NOVO-OGARYOVO, Moscow Region — President Vladimir Putin said Russia should not spend all of its fiscal reserves, lending support to fiscal conservatives who favor keeping most rainy-day funds invested in low-risk foreign assets.
Putin was addressing a meeting to discuss the use of the National Welfare Fund, an $89 billion stash of energy revenues that has been saved to cover the rising long-term cost of state pensions.
"The National Welfare Fund is a security cushion for the Russian economy … Those who suppose that we should allow ourselves to spend this fund entirely are deeply mistaken," Putin told senior officials at his official residence.
Putin appeared to be responding to proposals, reported in Kommersant on Wednesday, under which the government would commit most of the money to infrastructure projects.
The National Welfare Fund and its sister Reserve Fund were created by former Finance Minister Alexei Kudrin, who restored the public finances to health in the first decade of the millennium but was forced out of office in 2011.
With the economy slowing, calls have grown to plough more National Welfare Fund cash into infrastructure that proponents argue could boost growth in both the short and long run, much as the post-war construction of the U.S. interstate highway network did.
Economists warn however that, in a country with a history of official corruption and mismanagement, money could end up being wasted rather than put to good use.
Benefits from improved road and rail links would accrue mainly to the wider economy rather than the fund, warned Yevsei Gurvich, head of the Economic Expert Group, a think tank that advises the Finance Ministry.
"We should realize that we will need a return from the National Welfare Fund to support the pension system," Gurvich said.
Investment Cap
At the meeting in Novo-Ogaryovo this week proposals to increase the share of the National Welfare Fund that could be invested in domestic infrastructure to 50 or 60 percent were rejected, Deputy Prime Minister Igor Shuvalov said afterwards.
Under present rules, no more than 40 percent of the fund can be invested in Russia, a rule that is designed to diversify its investments to diminish risk.
Presently about two-thirds of the fund is held in low-risk bonds of western governments.

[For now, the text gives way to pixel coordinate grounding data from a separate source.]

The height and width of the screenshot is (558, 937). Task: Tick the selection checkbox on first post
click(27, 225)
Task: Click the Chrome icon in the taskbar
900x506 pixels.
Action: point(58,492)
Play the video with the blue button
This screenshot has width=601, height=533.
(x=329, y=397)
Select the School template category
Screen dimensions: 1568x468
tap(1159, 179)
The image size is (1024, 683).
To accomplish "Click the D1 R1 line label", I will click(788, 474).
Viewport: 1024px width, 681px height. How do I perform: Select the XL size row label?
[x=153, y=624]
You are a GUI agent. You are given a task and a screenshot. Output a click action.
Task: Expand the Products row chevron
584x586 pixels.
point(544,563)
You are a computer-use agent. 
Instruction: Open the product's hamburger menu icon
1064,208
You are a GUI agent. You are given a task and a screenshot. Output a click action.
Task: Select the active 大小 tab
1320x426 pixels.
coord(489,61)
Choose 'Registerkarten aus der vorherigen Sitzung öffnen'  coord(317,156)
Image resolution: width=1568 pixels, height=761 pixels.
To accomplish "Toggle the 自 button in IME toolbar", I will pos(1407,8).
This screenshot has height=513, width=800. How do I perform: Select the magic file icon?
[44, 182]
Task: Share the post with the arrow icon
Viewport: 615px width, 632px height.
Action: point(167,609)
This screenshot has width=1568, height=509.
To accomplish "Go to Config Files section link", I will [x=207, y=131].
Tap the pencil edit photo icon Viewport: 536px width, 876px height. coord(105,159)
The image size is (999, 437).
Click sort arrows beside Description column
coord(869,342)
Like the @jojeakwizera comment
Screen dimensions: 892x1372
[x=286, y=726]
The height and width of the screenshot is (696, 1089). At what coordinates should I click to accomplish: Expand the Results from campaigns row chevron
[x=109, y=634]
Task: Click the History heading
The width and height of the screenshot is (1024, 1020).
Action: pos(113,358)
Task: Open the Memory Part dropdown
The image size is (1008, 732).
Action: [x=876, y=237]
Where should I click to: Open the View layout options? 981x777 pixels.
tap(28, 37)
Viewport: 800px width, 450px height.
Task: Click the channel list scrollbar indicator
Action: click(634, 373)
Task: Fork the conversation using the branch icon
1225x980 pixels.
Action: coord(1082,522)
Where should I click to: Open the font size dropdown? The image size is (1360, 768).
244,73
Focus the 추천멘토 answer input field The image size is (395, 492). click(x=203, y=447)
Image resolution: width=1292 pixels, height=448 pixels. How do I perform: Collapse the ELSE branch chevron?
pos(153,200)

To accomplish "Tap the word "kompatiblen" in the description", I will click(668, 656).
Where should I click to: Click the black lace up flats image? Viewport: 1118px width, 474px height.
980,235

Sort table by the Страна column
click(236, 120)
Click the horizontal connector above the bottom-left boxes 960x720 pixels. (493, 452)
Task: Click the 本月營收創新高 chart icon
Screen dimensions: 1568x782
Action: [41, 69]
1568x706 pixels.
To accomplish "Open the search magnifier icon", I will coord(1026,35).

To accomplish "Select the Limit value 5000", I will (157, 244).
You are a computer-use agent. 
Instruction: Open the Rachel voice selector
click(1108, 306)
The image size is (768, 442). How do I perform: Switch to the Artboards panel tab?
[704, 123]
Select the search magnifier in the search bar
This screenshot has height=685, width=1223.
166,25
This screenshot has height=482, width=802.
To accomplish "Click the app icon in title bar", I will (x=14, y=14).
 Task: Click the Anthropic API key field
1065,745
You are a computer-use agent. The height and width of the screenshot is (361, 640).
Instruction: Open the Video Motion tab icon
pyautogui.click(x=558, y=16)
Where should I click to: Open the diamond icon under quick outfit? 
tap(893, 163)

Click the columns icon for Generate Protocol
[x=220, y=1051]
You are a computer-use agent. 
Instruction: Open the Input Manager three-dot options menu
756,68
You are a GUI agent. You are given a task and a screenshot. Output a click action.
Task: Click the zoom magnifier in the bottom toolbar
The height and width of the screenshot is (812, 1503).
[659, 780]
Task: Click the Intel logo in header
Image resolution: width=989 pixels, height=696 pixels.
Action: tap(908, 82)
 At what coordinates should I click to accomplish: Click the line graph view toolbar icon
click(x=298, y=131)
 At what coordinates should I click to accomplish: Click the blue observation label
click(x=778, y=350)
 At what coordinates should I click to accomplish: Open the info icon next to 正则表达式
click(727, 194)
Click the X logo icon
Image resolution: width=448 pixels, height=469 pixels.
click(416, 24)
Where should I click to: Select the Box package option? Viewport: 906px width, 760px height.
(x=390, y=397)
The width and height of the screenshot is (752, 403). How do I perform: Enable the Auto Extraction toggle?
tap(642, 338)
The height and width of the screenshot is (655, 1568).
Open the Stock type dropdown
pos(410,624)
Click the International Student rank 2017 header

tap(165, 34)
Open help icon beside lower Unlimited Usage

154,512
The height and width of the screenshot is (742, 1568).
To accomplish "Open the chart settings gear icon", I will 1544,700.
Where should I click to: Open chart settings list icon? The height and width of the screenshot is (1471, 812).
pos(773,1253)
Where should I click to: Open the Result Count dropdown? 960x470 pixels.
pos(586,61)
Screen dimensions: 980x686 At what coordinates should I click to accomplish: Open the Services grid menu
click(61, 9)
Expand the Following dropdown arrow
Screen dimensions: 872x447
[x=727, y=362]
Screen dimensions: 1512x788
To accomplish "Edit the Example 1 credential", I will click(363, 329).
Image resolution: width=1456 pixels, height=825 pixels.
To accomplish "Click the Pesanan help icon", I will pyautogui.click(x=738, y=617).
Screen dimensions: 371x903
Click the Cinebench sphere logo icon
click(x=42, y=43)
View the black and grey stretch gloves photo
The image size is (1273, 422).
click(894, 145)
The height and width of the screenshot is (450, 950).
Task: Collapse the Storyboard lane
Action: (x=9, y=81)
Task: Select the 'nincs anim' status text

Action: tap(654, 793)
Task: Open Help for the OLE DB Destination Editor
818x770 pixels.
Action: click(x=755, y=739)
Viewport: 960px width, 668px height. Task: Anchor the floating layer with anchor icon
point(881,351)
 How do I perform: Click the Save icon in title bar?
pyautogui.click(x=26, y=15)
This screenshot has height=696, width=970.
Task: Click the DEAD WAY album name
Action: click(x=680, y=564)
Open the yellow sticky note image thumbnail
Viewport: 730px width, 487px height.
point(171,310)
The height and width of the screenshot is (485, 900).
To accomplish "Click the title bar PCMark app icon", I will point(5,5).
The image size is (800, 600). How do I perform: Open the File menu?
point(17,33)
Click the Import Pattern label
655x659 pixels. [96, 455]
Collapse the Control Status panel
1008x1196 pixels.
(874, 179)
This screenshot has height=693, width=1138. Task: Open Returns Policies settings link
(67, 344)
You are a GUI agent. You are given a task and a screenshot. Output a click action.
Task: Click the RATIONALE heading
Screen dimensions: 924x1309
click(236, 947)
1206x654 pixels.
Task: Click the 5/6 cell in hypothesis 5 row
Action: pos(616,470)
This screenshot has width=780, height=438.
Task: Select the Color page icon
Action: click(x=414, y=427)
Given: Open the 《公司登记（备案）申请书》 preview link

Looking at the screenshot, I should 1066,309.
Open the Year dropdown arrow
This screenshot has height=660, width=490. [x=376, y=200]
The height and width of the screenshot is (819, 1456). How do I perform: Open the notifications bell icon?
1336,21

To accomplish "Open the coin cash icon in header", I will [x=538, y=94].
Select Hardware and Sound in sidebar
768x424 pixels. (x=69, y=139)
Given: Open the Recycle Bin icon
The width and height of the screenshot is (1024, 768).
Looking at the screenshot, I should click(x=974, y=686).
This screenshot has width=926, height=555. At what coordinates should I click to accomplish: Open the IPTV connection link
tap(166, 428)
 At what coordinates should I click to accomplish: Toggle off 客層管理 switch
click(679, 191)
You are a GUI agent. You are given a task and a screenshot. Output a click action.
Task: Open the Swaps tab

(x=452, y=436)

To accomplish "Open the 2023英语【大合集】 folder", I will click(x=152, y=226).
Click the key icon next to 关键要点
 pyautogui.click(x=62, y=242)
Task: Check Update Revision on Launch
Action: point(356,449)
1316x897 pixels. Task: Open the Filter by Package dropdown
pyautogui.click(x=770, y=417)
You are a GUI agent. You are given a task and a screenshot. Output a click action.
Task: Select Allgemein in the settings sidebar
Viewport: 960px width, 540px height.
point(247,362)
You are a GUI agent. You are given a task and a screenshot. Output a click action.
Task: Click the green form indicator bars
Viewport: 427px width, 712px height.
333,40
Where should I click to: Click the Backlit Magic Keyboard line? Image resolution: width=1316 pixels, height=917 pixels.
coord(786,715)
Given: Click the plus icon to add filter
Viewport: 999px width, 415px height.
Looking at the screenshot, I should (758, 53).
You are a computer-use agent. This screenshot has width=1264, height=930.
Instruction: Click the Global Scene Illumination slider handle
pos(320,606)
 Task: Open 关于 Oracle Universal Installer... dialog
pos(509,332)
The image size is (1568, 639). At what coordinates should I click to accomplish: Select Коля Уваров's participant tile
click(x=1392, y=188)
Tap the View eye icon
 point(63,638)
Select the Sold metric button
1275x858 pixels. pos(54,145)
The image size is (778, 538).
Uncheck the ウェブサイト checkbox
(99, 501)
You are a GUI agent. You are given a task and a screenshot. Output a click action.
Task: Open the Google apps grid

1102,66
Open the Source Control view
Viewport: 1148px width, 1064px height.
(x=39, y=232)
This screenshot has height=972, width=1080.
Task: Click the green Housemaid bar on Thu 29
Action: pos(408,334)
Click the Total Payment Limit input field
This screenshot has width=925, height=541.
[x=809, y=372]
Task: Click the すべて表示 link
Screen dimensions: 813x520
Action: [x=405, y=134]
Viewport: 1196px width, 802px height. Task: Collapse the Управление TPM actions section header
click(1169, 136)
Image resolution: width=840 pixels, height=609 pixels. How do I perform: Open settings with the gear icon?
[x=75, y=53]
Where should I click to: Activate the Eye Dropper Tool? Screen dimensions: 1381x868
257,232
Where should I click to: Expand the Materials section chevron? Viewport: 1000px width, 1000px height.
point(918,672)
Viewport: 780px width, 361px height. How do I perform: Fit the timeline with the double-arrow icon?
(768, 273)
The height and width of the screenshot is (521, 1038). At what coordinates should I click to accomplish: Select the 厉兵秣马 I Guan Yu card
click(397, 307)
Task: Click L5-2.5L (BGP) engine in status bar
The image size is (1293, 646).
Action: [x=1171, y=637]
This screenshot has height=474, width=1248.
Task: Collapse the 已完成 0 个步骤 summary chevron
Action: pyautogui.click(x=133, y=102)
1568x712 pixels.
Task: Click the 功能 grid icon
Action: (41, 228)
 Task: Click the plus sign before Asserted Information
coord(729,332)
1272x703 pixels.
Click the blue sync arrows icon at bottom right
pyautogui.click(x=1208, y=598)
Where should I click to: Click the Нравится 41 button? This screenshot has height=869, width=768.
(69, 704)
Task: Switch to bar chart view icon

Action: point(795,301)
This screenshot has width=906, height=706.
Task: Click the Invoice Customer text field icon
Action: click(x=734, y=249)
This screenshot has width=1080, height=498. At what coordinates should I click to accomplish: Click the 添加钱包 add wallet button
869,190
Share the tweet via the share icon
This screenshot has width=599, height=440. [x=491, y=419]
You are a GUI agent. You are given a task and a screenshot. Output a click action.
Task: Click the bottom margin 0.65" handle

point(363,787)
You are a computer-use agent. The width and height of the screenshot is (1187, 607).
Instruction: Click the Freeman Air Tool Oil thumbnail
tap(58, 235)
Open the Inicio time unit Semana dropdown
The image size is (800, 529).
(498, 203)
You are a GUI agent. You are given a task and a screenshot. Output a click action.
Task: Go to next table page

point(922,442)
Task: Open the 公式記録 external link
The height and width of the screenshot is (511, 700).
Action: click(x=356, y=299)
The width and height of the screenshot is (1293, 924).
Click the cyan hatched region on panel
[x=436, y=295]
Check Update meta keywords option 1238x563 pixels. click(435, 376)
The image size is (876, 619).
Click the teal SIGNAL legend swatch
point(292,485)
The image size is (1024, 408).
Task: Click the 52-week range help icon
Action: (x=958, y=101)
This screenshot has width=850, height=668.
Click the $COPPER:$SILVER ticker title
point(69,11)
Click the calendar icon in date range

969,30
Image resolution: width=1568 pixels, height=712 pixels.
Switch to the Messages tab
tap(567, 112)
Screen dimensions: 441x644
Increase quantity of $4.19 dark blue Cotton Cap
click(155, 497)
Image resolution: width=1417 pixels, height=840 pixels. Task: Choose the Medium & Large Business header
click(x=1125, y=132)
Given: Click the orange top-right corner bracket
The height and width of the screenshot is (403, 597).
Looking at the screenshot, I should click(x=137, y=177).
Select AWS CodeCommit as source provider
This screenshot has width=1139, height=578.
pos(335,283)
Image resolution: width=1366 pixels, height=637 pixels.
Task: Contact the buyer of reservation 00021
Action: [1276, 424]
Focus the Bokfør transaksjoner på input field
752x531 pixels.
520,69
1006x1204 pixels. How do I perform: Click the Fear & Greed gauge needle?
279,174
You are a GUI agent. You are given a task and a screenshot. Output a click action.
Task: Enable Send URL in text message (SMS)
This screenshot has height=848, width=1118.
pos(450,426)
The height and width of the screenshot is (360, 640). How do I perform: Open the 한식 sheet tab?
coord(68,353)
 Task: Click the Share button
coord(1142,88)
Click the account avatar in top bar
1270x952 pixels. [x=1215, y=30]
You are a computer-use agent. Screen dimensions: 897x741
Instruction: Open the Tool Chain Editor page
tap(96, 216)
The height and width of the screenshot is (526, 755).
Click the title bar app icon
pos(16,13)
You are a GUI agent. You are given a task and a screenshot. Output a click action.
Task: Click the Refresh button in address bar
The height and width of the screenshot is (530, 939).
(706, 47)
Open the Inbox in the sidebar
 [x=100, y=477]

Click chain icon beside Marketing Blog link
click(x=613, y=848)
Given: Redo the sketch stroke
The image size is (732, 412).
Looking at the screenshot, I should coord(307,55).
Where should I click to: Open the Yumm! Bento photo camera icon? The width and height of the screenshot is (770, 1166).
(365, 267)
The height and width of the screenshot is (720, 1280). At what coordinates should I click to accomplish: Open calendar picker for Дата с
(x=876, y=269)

The remaining third is largely deposited at state development bank Vneshekonombank.
Russia's other sovereign wealth fund, the $87 billion Reserve Fund, is entirely invested abroad.
Whereas the Reserve Fund has a mandate to support the budget in the event of a fall in oil prices, requiring a conservative investment strategy, the National Welfare Fund has a vaguer mandate to secure the state pension system.
The Finance Ministry favors keeping most of the fund in liquid assets that could be easily tapped. But the Economic Development Ministry argues that it should be invested in growth-promoting projects. Putin came down somewhere between the two.
He has backed proposals that have circulated to invest National Welfare Fund cash in infrastructure bonds that would finance major projects.
"Holding reserves only in the form of securities and liquid money in bank accounts is insufficient," Putin said.
"We also need other instruments, able to secure both the income of the financial reserves, and also their more active work in the interests of the development of the Russian economy, for stimulating investment."
Boosting funding for such projects via the National Welfare Fund represents a way for the government to stimulate flagging economic growth, while formally complying with fiscal rules that limit its ability to boost budget spending.
The government approved an additional 150 billion rubles ($4.6 billion) in infrastructure investments by the fund — a ring-road in the Moscow region, the Baikal-Amur railway in the Far East, and upgrading the Trans-Siberian railway.